3. The Court’s holding is limited solely to the FPA. The Court does not reach whether NJCAR would have associational standing to sue on behalf of its members under a different cause of action. (p. 17)
REVERSED.
CHIEF JUSTICE RABNER and JUSTICES PATTERSON, WAINER APTER, FASCIALE, NORIEGA, and HOFFMAN join in JUSTICE PIERRE-LOUIS’s opinion.
2 SUPREME COURT OF NEW JERSEY A-7 September Term 2024 089378
New Jersey Coalition of Automotive Retailers, Inc., a non-profit New Jersey Corporation,
Plaintiff-Respondent,
v.
Ford Motor Company, d/b/a Lincoln Motor Company,
Defendant-Appellant.
On certification to the Superior Court, Appellate Division.
Argued Decided January 7, 2025 July 29, 2025
Robert M. Palumbos (Duane Morris) a member of the Pennsylvania bar, admitted pro hac vice, argued the cause for appellant (Duane Morris, and Campbell Conroy & O’Neil, attorneys; Robert M. Palumbos, Andrew R. Sperl, Leah A. Mintz, William J. Conroy, and Emily J. Rogers, of counsel and on the briefs).
W. Kirby Bissell (Bass Sox Mercer) a member of the Florida bar, admitted pro hac vice, argued the cause for respondent (Genova Burns, and Bass Sox Mercer, attorneys; W. Kirby Bissell, Jennifer Borek, and Jason T. Allen (Bass Sox Mercer) of the Florida bar, admitted pro hac vice, of counsel and on the brief).
1 JUSTICE PIERRE-LOUIS delivered the opinion of the Court.
In this statutory interpretation case, we determine whether the
Legislature, in defining a cause of action for violations of the Franchise
Practices Act (FPA), N.J.S.A. 56:10-1 to -15, as between “[a]ny franchisee . . .
against its franchisor,” id. at -10, intended that no one else -- not even a trade
association of franchisees -- could bring such a claim.

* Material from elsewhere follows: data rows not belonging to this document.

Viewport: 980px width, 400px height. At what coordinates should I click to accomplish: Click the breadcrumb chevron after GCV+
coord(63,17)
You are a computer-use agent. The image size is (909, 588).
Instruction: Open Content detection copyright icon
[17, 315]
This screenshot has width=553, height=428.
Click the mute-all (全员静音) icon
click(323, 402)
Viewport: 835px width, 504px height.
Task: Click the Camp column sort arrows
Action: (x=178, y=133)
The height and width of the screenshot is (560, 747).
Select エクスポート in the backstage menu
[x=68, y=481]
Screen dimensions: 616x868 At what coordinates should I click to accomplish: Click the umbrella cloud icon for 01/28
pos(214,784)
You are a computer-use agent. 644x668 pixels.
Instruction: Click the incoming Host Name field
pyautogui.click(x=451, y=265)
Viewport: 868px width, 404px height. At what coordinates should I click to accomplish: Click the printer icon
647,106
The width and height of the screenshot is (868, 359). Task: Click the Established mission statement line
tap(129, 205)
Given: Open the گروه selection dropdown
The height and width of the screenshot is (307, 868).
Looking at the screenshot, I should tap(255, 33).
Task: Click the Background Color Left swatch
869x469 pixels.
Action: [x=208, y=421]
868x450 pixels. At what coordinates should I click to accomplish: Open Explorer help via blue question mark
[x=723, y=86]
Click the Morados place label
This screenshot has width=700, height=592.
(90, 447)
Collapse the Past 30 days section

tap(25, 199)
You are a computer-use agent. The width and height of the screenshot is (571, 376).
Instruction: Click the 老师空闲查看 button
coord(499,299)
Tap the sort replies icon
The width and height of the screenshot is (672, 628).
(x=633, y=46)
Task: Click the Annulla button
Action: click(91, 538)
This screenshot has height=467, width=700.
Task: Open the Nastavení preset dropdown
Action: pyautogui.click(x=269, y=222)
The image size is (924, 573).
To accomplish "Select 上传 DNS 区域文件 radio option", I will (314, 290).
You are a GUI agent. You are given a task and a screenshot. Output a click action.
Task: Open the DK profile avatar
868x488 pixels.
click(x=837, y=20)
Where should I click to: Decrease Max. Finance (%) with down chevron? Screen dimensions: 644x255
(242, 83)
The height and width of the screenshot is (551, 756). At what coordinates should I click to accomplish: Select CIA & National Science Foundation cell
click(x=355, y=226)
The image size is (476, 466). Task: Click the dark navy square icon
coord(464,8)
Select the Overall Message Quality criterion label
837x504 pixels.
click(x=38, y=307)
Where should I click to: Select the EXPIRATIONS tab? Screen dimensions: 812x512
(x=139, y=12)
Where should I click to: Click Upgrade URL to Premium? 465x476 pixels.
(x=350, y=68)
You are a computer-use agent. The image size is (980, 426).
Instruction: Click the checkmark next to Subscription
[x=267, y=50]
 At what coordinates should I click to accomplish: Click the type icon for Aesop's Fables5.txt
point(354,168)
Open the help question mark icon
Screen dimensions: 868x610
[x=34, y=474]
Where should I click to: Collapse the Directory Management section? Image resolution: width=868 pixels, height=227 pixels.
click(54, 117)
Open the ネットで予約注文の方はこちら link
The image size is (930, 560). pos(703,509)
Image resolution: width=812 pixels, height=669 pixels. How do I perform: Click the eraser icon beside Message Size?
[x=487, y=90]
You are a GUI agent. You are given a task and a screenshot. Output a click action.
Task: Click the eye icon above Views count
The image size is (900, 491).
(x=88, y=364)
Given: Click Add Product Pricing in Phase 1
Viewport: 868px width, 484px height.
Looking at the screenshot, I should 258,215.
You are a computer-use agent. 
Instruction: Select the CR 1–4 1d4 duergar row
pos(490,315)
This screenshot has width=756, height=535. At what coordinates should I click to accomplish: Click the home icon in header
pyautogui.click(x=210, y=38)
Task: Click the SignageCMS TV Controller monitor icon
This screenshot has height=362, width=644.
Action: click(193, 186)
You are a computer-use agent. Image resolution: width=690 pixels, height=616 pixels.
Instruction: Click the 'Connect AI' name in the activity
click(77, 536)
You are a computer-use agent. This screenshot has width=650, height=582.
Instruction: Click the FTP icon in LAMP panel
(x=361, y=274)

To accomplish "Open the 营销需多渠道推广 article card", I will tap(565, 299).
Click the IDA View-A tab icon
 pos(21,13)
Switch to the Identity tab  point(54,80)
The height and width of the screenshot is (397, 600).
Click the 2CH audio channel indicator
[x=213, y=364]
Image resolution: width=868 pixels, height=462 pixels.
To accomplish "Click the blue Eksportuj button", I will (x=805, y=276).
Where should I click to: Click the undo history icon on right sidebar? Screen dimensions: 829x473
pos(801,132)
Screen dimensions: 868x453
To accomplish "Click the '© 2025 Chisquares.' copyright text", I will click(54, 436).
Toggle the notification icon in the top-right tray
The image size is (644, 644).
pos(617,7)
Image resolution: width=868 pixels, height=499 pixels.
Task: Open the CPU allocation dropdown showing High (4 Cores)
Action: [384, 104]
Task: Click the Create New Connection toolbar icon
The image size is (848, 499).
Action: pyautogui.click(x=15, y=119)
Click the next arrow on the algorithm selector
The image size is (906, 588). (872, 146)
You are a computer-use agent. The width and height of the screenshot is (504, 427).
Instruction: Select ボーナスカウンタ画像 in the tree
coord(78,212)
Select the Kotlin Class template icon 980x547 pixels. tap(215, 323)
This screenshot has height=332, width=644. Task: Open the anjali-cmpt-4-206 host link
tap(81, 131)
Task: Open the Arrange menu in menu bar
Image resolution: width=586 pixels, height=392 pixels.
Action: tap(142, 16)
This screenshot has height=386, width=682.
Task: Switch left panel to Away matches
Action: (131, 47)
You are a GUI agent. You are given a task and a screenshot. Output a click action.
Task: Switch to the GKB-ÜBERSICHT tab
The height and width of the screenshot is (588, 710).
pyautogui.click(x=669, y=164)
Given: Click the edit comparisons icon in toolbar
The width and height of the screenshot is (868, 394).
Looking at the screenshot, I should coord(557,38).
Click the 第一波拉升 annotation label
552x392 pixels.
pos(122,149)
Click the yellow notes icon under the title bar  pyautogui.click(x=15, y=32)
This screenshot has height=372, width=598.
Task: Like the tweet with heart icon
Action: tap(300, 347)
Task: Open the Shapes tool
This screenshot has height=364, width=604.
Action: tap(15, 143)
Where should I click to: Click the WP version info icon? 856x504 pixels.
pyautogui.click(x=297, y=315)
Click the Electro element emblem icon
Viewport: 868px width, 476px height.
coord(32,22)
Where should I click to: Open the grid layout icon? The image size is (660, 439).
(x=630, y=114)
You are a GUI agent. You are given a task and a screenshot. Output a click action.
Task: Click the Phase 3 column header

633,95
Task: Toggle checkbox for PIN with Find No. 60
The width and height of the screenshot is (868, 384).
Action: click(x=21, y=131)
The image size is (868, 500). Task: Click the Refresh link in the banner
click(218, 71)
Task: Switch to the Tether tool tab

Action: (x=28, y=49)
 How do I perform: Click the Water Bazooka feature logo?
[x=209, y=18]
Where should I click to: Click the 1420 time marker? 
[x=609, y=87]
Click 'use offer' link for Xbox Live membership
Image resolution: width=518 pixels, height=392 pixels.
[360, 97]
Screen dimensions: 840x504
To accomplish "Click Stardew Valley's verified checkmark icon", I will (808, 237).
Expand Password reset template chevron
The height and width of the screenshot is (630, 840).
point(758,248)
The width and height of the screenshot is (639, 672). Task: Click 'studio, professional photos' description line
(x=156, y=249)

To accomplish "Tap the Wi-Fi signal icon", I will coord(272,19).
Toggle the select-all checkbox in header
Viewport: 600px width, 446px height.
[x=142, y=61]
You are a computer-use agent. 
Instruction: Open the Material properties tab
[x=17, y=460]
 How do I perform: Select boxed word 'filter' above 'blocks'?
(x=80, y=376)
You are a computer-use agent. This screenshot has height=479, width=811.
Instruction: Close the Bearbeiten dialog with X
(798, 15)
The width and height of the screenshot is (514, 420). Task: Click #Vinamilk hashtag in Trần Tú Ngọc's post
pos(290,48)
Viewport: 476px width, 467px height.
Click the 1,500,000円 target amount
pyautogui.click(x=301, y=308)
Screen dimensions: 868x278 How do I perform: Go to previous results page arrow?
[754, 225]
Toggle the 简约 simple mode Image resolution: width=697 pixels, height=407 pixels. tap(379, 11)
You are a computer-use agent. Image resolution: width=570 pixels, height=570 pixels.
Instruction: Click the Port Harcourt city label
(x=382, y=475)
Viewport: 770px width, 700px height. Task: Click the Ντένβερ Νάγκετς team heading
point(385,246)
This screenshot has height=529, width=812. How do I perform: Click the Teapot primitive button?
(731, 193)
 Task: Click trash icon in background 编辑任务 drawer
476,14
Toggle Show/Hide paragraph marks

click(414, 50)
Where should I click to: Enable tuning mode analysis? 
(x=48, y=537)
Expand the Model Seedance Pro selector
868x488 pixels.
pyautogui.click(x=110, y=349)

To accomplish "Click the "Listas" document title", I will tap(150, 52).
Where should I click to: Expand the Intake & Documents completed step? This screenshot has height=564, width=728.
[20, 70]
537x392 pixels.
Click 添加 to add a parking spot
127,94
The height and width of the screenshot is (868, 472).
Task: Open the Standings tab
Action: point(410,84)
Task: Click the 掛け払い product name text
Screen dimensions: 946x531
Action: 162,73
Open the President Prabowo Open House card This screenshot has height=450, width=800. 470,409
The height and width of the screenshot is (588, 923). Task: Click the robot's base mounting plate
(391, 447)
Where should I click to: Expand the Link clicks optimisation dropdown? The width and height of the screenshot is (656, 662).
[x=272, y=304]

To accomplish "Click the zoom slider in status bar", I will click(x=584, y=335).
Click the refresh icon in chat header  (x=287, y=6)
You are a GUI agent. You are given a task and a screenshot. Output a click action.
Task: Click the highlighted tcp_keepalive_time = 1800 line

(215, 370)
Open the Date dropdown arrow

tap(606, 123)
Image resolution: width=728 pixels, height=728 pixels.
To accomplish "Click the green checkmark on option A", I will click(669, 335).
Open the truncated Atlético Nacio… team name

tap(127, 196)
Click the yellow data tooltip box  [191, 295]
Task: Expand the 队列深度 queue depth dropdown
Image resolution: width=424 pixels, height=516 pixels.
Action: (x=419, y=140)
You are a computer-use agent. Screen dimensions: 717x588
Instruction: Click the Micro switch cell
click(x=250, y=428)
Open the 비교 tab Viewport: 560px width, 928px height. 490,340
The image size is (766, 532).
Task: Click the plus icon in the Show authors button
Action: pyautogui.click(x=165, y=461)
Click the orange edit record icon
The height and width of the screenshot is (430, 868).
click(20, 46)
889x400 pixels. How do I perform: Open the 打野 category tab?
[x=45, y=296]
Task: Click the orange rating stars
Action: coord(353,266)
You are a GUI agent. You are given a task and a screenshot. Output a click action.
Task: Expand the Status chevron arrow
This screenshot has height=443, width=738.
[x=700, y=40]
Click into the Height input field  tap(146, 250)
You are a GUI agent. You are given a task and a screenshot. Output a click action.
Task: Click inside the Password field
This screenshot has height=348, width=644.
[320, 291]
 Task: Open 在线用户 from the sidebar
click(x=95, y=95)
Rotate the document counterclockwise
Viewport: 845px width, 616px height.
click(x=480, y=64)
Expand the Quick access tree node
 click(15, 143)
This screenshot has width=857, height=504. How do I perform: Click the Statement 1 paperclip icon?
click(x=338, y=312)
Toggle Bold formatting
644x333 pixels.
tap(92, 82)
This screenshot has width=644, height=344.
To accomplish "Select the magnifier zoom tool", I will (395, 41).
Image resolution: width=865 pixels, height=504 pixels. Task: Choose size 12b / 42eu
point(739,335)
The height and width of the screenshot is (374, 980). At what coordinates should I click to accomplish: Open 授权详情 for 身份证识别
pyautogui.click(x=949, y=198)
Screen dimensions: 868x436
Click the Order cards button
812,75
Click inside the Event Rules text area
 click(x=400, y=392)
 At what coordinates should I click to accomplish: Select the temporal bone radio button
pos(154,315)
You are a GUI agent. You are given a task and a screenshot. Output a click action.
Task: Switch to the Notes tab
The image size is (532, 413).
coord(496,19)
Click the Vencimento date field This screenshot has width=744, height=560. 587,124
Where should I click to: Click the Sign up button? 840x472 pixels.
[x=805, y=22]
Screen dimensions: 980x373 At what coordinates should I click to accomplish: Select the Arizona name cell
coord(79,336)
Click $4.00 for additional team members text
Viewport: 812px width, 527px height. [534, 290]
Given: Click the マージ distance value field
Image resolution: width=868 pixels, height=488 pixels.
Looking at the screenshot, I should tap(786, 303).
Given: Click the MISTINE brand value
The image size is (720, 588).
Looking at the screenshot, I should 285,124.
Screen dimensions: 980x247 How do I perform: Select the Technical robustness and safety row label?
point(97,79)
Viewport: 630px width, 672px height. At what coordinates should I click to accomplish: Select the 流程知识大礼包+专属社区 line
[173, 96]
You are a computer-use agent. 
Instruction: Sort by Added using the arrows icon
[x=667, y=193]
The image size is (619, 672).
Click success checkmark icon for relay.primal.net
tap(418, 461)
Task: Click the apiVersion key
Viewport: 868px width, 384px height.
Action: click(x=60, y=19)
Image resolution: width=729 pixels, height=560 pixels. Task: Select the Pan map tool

The New Jersey Coalition of Automotive Retailers (NJCAR), a trade
association composed of franchisee car dealerships, brought suit for
declaratory and injunctive relief against Ford Motor Company for allegedly
violating the FPA’s prohibition on differential pricing of vehicles. Following
cross-motions for summary judgment, the trial court found that NJCAR lacked
standing because the plain text of the statute limited claims under the FPA to
those brought by a franchisee against its franchisor.
NJCAR appealed, and the Appellate Division reversed and remanded for
further proceedings. First, the Appellate Division held that NJCAR satisfied
factors for associational standing; and second, it held that New Jersey’s liberal
standing doctrine did not countenance dismissal on statutory standing grounds.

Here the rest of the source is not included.